*** Block opens ***
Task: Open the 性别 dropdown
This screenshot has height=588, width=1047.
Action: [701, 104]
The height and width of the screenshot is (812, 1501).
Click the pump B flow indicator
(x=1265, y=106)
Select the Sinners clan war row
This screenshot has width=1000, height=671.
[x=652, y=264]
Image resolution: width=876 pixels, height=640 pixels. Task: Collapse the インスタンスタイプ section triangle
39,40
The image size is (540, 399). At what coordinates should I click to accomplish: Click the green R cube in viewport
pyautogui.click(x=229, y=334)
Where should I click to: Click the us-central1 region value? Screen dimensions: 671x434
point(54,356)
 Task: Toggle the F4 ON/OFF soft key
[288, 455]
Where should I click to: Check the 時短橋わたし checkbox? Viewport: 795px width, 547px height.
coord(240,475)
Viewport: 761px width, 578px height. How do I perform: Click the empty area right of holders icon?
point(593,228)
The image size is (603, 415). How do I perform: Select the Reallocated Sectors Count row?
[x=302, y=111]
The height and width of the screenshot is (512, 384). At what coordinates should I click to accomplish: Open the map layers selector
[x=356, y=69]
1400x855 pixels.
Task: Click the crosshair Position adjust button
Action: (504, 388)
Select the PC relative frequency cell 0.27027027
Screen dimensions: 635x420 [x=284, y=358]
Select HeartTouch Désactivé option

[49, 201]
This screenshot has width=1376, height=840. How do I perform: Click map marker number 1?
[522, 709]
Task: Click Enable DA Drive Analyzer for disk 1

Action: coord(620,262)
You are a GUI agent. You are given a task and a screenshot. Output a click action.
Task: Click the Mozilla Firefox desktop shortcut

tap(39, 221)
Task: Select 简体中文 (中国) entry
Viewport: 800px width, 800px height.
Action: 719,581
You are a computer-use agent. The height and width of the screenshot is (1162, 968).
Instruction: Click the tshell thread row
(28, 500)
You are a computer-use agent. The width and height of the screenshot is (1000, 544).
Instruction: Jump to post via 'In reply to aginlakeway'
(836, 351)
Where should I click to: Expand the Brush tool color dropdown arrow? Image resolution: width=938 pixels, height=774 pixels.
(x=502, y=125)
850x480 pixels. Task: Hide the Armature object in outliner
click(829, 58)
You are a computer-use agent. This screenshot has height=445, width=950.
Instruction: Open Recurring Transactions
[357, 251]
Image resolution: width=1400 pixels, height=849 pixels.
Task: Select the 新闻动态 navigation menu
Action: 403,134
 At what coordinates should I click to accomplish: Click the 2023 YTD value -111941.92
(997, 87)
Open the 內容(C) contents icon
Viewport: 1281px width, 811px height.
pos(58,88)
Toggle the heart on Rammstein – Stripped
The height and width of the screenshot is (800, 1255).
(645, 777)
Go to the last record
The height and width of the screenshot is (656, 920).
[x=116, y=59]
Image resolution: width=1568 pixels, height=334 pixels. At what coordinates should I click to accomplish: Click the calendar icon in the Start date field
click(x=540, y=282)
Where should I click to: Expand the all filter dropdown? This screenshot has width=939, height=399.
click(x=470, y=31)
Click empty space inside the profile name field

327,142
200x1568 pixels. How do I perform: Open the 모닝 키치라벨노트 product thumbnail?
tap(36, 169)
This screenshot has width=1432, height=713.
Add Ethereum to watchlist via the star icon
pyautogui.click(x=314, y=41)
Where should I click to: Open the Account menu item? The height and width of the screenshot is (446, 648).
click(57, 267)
*** Block closes ***
◆ **YOUR TASK**:
Select every line of the material above holding the word "computer" and copy it.

◆ **YOUR RESPONSE**:
You are a computer-use agent. The height and width of the screenshot is (1162, 968).
You are a computer-use agent. The width and height of the screenshot is (1000, 544).
You are a computer-use agent. This screenshot has height=445, width=950.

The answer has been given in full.